When you run them on the HPC, you're going to have a problem.
Say you start the server on node C14 of the HPC. The server
starts listening on localhost:8888 on C14. Well, how do you
connect to that? C14 is not accessible from the outside world...it'
only internally accessible on the HPC. (This is a good thing.)
The answer is that you need to use SSH port forwarding and tunneling. (A few tutorials on that subject: 1, 2.)
In SSH port forwarding, you tell your SSH client to take network traffic going to port X on machine A and forward it to port Y on machine B. You would do that if you couldn't easily connect to machine B's port Y directly or if you wanted to encrypt the connection between A and B.
Now, imagine an even more complicated case. There is a machine C, to which we wish to connect, but which can only be accessed by machine B (not A).
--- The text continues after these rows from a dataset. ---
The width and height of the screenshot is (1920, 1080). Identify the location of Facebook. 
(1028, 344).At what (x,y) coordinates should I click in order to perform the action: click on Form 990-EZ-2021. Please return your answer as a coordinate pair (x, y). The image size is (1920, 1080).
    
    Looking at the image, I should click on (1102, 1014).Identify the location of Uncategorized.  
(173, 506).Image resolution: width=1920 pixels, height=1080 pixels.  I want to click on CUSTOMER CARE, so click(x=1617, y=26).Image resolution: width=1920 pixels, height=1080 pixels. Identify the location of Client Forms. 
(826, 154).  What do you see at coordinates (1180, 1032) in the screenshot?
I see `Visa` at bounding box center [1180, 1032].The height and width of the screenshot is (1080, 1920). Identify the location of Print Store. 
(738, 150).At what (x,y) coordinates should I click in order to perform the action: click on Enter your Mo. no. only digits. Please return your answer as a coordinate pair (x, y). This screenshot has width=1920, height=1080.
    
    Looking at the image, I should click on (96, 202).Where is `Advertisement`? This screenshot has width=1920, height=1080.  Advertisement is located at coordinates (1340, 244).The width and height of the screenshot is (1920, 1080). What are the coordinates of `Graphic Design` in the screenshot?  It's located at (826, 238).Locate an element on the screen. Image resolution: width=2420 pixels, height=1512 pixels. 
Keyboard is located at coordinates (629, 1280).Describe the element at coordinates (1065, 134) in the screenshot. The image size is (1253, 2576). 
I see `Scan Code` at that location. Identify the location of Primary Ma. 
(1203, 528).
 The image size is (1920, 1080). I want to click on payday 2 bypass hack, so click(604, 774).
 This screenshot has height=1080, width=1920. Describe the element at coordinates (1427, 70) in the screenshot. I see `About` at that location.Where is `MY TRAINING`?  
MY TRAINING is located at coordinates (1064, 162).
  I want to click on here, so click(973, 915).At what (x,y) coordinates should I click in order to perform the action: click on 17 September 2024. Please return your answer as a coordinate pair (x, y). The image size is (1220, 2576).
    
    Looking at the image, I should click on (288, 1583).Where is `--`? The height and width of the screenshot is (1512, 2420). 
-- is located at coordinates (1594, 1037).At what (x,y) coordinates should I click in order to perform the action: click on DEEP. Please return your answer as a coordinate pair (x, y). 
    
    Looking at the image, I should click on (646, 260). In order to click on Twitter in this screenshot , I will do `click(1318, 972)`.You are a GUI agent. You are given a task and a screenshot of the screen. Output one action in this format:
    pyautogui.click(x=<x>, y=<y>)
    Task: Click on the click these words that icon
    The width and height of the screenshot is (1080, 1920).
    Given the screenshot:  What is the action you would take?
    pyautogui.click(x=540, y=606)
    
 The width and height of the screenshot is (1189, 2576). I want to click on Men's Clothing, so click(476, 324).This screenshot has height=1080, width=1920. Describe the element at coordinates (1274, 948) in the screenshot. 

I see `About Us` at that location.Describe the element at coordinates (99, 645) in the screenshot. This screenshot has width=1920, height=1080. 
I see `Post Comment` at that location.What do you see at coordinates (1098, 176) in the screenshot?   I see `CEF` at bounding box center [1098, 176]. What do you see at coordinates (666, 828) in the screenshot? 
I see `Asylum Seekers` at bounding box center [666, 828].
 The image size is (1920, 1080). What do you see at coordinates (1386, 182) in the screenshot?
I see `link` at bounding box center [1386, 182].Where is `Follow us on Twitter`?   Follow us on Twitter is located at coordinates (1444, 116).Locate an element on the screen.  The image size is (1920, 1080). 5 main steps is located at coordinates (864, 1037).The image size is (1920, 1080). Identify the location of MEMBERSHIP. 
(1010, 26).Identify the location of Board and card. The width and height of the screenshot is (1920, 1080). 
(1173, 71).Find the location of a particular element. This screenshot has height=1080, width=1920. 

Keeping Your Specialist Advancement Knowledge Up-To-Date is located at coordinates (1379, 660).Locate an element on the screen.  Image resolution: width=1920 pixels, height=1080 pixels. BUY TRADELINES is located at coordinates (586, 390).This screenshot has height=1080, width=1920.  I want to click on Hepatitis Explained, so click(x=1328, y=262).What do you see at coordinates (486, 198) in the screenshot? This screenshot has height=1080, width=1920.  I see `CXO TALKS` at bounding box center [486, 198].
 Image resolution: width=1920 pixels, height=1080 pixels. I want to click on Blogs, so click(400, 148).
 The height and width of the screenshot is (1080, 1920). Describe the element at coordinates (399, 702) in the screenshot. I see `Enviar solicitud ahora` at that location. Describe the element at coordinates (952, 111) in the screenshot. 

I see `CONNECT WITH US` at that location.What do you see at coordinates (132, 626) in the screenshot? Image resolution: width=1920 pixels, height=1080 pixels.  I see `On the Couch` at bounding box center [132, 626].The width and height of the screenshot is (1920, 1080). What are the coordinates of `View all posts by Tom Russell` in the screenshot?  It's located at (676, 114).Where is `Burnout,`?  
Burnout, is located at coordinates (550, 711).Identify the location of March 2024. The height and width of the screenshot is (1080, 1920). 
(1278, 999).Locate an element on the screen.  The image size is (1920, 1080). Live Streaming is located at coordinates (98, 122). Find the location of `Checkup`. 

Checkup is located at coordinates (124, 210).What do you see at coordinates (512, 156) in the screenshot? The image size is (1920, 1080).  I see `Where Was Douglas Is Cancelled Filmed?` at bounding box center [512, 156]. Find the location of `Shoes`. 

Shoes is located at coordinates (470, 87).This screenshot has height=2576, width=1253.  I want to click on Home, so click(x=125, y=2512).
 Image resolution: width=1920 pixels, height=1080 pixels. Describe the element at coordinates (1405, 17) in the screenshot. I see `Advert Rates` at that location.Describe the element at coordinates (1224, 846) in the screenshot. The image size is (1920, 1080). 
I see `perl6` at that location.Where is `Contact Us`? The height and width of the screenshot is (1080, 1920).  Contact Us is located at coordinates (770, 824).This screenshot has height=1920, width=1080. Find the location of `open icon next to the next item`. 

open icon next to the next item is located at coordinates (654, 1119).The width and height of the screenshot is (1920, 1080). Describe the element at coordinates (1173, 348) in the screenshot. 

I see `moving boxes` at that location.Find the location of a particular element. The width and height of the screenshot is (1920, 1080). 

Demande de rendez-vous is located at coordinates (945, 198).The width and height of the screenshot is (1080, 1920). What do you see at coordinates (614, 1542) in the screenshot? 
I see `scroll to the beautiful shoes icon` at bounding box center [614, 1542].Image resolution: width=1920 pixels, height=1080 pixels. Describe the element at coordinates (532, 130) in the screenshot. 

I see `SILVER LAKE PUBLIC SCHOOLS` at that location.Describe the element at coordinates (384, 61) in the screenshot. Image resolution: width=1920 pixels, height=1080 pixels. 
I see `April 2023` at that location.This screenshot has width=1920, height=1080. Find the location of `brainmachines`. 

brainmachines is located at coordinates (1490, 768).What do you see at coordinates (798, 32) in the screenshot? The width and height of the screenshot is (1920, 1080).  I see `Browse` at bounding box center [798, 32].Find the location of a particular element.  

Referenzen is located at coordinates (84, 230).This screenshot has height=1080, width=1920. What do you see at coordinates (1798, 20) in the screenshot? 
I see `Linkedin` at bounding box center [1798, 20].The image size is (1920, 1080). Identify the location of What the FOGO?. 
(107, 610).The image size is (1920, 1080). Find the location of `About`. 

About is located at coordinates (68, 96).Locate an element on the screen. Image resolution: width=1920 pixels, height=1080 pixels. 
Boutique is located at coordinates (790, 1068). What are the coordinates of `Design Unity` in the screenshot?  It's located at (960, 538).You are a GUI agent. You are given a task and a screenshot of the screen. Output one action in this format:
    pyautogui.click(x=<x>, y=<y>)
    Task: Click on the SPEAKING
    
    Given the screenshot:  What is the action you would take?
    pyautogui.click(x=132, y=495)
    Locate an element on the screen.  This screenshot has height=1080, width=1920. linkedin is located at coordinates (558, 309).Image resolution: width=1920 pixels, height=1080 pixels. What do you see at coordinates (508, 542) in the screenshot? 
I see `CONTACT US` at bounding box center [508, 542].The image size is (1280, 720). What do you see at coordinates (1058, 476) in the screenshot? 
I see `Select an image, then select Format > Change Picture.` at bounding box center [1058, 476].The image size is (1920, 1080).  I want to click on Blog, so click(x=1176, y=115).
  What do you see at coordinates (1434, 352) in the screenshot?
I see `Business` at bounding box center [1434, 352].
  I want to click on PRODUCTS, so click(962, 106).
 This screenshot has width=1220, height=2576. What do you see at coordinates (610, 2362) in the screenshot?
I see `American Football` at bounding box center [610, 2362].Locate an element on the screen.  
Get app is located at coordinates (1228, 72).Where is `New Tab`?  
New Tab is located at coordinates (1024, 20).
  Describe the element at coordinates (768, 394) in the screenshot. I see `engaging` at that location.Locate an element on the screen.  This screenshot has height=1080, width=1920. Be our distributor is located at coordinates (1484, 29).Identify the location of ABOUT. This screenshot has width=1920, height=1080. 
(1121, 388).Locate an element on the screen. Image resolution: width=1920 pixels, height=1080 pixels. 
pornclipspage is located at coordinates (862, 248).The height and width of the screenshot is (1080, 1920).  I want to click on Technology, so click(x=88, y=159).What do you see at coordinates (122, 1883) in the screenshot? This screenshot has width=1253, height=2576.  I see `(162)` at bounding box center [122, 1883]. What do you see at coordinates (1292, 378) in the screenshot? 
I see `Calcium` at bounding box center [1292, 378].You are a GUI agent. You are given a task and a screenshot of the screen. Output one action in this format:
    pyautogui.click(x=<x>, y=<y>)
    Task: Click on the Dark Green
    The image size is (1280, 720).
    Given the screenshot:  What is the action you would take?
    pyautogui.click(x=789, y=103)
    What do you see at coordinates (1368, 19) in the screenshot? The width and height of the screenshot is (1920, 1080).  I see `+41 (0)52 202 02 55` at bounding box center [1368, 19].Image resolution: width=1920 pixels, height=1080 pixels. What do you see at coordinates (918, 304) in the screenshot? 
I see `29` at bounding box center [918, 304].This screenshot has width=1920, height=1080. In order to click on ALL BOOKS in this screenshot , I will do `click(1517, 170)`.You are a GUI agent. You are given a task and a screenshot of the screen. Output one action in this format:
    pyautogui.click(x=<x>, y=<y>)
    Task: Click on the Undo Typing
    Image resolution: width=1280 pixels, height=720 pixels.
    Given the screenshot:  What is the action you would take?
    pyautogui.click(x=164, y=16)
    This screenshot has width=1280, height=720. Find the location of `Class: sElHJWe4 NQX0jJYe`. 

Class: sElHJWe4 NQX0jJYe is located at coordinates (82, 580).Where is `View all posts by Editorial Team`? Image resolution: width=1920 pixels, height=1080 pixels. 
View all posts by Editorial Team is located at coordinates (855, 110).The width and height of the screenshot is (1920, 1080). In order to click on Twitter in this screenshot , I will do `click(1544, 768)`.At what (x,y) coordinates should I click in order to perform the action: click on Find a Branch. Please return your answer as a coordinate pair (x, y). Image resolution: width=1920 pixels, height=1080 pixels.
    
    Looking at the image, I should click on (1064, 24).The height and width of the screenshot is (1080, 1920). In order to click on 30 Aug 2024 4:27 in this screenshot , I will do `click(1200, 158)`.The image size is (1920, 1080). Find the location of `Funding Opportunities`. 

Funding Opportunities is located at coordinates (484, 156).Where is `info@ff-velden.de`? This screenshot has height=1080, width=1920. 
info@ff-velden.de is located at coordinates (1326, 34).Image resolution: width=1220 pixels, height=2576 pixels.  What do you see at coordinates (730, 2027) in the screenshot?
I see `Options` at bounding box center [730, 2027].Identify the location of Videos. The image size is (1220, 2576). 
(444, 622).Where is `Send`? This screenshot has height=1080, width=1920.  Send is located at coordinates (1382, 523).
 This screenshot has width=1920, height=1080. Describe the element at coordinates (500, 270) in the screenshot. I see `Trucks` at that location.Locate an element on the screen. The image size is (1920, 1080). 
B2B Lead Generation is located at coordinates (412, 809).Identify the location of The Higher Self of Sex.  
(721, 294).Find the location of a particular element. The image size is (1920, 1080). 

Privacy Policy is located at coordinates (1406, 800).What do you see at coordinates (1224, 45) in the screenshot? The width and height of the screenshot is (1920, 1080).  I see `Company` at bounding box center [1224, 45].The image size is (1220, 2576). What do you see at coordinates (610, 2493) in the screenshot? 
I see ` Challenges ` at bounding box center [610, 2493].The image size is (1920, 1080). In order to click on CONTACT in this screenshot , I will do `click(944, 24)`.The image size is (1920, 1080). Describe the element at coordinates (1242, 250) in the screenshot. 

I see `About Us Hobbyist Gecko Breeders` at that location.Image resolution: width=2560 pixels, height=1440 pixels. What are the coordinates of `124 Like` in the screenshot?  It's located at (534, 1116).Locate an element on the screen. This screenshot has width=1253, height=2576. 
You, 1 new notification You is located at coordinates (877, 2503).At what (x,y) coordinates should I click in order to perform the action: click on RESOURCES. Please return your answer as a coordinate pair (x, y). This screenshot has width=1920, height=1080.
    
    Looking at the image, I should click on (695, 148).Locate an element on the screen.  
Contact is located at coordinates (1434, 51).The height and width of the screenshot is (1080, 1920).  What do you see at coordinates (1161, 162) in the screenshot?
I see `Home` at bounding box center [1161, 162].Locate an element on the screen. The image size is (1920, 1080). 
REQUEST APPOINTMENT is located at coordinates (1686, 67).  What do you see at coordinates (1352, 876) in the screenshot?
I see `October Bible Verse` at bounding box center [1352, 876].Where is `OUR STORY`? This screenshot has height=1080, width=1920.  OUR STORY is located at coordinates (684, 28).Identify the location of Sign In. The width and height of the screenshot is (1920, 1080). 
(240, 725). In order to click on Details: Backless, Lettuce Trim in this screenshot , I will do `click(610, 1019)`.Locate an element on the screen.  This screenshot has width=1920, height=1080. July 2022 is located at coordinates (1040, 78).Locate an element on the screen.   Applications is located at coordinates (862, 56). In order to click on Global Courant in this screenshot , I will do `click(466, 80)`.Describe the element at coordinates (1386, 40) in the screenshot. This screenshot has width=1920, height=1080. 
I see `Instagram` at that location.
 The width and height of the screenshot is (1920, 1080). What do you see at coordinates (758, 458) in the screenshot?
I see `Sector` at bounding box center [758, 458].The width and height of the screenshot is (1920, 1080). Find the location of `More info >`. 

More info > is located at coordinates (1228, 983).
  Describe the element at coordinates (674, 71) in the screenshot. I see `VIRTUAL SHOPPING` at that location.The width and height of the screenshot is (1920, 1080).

This is the situation on the HPC. To get to machine C, we need to use "SSH tunneling", which is like port forwarding twice.
Imagine we're on the HPC and we launch a Jupyter notebook using Slurm, the job scheduler.
srun --nodelist c9 jupyter notebook --port 8888
This will start a Jupyter notebook on node C9 of the HPC. (Note that here I've assumed some things about how you installed Python and such. I'm not covering that here.) How do we connect to it?
Well, you need to know a few things. First, the c9 node has
a DNS name of c9.cluster but only the HPC can resolve that:
if you type that into your browser, you won't get squat. To
connect to the Jupyter notebook, you need to connect to the
HPC-SMS node (the entry/head) node and then tunnel through
that to the c9 node.
So, from your laptop, here is how you do that:
ssh -NL 9999:localhost:8888 -J klj39@hpc-sms.som.yale.edu klj39@c9.cluster
Here's a breakdown of the command:
-NL 9999:localhost:8888: Sets up a tunnel wherein your local machine's port 9999 forwards to the port 8888 on the hostc9.cluster.Ntells SSH that no remote commands will be executed, andLspecifies that the port forwarding is to be done from the local side.-J klj39@hpc-sms.som.yale.edu: This option is for "jump host" configuration. It specifies an intermediate host (hpc-sms.som.yale.edu) through which the SSH connection is tunneled.klj39is the username on the jump host. Yours will be different!klj39@c9.cluster: This is your final destination.c9.clusterspecifies the specific cluster node, andklj39is the username at that node.
Making that easier
You can make this easier by setting up an SSH config file.
Here is a snippet from mine which is at ~/.ssh/config
on my Mac:
Host hpc
User klj39
HostName hpc-sms.som.yale.edu
ForwardAgent yes
Host c?
User klj39
ProxyJump hpc
Hostname %h.cluster
Host c??
User klj39
ProxyJump hpc
Hostname %h.cluster
Now, when I want to port forward to a node, I can just type
ssh -NL 9999:localhost:8888 c9
and I will be able to access c9's port 8888 at localhost:9999
in my browser. That connection is transparently tunneled through
the jump/bastion host hpc-sms.som.yale.edu.
RStudio
The same principles apply to RStudio. Unfortunately, as I am writing this, I see that it's not as trivial to run rstudio on the HPC as I remembered. In any case...same thing: you can start it listening on a port, then tunnel to that port through the HPC-SMS node.